Data preparation (data collection and preprocessing) - 1
Machine learning means dealing with data, so it's no surprise that model building spends most of its time collecting and processing data.
The model will build on the collected data, no matter how good your algorithm is, your predictive model will not be good if the data is not effective. It is unanimously recognized. So at this stage of machine learning, you have to be more and more careful.
Again, if the data preparation is good, the model will be much easier to create, there will be no need for repeated tuning and no need for data cleaning. If you can't prepare the data well, then your model will not be good, you will have to use the data again and again for model building.
So it is better to clean the data first and start the model building at a manageable level.
Let's see what we can do in this episode.
Overview
Searching for data
Data Inspection and Unnecessary Parts (Data Cleaning)
Data Exploration
Convert to Tidy Data through data molding
Everything is done in Jupyter Notebook
Let's see first, what is Tidy Data?
Tidy Data
Tidy Data is a dataset that can be easily modeled, easily visualized, and has a specific structure.
Features of Tidy Data
Each variable will be a single column
Each observation will be a single row
Each observational unit will be a table
Taking the collected dataset in Tidy form is somewhat time-consuming.
In machine learning-based projects 50-60% of the time is spent on data collection, cleaning and organizing.
Data collection
What are the good sources of data collection?
If you search on Google, you will find it, but be careful, there may be nonsense, fake and invalid data, they can be used for testing. But if you do a serious project, you must try to collect verified data.
Government database
Government databases are a really good source for data collection. Because here you can get fairly verified data. Some government databases also have good documentation to identify the data.
Professional or company data source
A very good source. Several professional societies share their databases. Twitter reports and shares its own collection of tweets and its own analysis of those tweets. Financial data is available from the company's free API, such as Yahoo! Shares this kind of dataset.
The company you work for
The company you are in can also be a good source of data.

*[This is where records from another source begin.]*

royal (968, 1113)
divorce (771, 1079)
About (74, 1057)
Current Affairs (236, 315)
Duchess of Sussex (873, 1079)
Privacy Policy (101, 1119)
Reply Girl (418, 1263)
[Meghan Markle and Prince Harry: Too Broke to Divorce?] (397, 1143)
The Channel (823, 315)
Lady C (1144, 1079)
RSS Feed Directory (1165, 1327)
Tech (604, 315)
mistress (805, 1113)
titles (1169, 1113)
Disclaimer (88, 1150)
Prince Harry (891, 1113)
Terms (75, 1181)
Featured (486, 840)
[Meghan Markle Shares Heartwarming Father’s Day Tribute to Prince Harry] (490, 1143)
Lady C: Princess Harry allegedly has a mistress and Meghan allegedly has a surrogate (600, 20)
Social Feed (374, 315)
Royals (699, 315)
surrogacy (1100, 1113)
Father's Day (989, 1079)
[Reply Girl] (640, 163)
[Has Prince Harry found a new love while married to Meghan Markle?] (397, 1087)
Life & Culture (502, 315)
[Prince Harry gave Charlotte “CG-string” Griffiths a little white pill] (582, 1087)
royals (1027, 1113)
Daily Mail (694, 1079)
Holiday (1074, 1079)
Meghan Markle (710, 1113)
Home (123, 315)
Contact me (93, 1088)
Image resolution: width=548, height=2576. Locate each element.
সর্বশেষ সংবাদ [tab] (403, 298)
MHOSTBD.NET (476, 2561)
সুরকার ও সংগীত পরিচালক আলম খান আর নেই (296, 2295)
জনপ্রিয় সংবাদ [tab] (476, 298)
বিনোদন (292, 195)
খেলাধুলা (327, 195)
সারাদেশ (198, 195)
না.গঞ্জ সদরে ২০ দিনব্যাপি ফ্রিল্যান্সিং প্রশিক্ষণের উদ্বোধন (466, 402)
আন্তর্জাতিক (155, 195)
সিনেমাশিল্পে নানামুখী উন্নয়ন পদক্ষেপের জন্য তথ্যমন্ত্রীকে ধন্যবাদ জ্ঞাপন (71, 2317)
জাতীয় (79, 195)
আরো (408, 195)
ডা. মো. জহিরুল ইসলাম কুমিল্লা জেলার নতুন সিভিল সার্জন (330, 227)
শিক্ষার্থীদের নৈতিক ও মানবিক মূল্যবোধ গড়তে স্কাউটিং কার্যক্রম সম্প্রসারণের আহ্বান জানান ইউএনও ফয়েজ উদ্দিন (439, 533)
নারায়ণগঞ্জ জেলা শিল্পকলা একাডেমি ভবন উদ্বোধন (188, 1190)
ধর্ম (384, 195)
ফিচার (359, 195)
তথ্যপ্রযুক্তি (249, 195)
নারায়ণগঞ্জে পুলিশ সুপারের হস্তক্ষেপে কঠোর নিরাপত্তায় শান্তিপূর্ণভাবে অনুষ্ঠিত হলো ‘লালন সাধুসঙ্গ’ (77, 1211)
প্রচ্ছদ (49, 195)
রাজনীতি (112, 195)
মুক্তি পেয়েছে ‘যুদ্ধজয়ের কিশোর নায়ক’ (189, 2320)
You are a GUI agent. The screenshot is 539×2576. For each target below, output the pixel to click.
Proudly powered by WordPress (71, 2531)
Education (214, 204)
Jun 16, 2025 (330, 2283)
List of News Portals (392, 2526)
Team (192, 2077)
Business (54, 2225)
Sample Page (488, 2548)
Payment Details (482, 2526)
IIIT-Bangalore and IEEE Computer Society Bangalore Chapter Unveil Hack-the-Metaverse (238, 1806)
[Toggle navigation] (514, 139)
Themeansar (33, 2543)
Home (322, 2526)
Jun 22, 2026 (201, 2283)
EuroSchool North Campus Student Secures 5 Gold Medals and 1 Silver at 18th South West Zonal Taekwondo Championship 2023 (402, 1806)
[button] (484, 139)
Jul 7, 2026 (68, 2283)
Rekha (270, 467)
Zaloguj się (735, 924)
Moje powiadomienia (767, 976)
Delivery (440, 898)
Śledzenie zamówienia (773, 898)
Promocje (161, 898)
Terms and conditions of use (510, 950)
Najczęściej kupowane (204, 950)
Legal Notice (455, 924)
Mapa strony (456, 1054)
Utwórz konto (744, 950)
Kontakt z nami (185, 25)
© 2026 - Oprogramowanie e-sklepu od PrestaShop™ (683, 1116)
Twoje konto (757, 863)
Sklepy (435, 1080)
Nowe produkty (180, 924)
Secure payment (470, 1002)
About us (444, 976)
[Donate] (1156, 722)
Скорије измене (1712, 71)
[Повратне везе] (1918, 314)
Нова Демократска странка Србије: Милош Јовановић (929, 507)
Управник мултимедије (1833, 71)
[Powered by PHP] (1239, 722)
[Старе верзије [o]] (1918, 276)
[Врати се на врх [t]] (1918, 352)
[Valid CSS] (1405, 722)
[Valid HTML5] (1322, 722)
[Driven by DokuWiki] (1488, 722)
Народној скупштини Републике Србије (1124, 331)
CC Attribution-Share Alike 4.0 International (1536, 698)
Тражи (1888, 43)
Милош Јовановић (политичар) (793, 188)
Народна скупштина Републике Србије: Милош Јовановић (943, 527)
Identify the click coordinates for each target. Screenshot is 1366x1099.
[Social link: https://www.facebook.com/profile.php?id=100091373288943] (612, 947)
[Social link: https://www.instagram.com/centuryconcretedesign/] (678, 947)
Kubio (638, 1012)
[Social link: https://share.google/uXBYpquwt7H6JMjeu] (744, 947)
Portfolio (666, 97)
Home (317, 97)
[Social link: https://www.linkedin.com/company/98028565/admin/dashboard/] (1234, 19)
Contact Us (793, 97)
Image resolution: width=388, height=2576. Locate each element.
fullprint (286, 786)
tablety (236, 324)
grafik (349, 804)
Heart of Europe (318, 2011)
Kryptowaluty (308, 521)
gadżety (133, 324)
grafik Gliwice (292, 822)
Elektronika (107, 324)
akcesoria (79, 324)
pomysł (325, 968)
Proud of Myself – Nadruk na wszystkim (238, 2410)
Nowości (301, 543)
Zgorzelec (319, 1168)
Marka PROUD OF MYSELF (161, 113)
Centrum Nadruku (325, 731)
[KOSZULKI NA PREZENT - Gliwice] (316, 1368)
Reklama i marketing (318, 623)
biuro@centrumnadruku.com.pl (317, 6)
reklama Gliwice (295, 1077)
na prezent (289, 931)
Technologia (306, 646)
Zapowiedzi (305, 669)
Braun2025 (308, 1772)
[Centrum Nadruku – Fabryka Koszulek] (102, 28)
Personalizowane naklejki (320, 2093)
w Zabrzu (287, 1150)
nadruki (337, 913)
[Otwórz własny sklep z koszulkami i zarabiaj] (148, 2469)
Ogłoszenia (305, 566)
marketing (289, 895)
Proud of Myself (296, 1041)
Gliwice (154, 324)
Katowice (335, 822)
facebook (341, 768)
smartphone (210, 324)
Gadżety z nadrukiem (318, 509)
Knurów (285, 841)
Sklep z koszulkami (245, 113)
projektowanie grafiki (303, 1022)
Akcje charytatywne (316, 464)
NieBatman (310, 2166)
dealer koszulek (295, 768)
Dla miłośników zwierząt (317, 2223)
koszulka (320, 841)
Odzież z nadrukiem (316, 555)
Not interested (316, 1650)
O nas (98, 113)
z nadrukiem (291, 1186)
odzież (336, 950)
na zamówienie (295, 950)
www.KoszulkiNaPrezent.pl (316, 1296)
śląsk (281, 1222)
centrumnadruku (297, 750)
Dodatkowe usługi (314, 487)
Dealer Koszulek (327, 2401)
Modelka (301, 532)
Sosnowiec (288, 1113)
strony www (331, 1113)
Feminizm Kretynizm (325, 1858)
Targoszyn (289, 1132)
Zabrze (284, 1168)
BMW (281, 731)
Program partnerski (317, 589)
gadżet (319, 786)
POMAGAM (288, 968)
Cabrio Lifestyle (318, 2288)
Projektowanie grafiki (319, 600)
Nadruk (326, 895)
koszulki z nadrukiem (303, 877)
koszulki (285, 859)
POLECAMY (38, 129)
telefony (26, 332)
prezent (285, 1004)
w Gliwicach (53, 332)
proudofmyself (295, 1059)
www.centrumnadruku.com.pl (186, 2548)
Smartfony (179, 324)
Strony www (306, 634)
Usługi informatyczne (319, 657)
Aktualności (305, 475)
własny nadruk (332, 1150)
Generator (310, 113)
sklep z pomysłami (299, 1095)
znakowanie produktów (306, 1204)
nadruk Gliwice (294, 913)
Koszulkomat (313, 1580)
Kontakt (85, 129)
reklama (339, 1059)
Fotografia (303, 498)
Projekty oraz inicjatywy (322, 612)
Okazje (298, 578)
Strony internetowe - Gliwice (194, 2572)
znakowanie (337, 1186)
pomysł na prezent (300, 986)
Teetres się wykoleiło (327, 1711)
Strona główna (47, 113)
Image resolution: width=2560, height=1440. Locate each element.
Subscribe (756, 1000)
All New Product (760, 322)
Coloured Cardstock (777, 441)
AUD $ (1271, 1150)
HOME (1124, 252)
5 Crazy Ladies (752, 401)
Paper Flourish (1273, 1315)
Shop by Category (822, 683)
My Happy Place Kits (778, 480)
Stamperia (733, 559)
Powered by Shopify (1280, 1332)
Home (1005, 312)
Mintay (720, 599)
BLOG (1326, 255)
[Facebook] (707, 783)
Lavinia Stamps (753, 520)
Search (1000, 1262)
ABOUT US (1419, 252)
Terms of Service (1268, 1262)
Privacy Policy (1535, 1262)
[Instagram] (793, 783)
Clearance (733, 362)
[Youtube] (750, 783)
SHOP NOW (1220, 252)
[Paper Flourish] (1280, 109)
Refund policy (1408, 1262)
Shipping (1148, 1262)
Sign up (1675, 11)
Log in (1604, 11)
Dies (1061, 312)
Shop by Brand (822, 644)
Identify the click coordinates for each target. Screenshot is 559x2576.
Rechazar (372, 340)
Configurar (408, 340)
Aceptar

University Data Repository
Several universities offer datasets for free, such as the University of California, Irvine. They have their own data repository from where you can collect data.
Kaggle
You will work on machine learning but you will not know the name of Kaggle. You can call it the code force of data scientists. There are regular contests on data analysis. Incomparable for high grade datasets.
GitHub
Yes, GitHub also has a lot of data. You can check out this Awesome Dataset Collection
All of the above have been discussed
Sometimes it doesn't work with one source of data, then try all the sources. Then you have to integrate all the data and make Tidy data.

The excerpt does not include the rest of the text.